This post has been previously published by OCCRP.

Multinational corporations registered in Luxembourg are believed to be using a loophole in the country’s tax system to circumvent European Union transparency regulations and underpay tax.

All they have to do is to send an “Information Letter” to tax authorities with details about how much they intend to pay in taxes and wait a while. If tax authorities don’t respond, the letter turns into an agreement and the companies pay as much as they offered to.

If there is disagreement, a meeting takes place either in person or over the phone. There are no known cases whereby the authorities have challenged Information Letters in court.

This unwritten mechanism was revealed to journalists by sources close to the practice in the LuxLetters – an investigation carried out by Le Monde, Süddeutsche Zeitung, El Mundo, Woxx and IrpiMedia in collaboration with non-governmental organizations the Tax Justice Network (TJN) and the Signals Network.
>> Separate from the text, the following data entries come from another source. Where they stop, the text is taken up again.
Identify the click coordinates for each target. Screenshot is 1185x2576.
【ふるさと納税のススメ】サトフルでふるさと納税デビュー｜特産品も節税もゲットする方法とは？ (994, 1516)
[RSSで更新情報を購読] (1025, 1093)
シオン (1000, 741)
In 2014, LuxLeaks, a six-month investigative collaboration led by the International Consortium of Investigative Journalists (ICIJ), revealed how zero-rate tax agreements were for decades granted, by the hundreds, to multinationals in Luxembourg.

In an attempt to end such abusive practices, the EU started in 2015 requiring that member states declare their cross-border tax agreements to the European tax authorities. LuxLetters, however, reveals how authorities and corporations have found a way to circumvent this rule.

“These shocking revelations make clear that the Luxembourg authorities have deliberately conspired with leading tax professionals to frustrate EU law,” Markus Meinzer, director of financial secrecy and governance at the Tax Justice Network, said following publication.

“Luxembourg had its chance to shed its tax haven image after it was dealt a yellow card by the EU for LuxLeaks, but LuxLetters demands a red card. Luxembourg is without a doubt one of Europe’s most antisocial corporate tax havens and has now proven that it cannot be trusted to abide by community rules,” he added.

The TJN on Thursday proposed a series of measures to counter the abuse of tax rulings and Information Letters. These include publishing tax rulings online, identifying the people involved, and assessing the impact of tax.

The network also suggested that states protect whistleblowers who reveal undisclosed tax rulings, and allow “anyone” to challenge the validity of a ruling.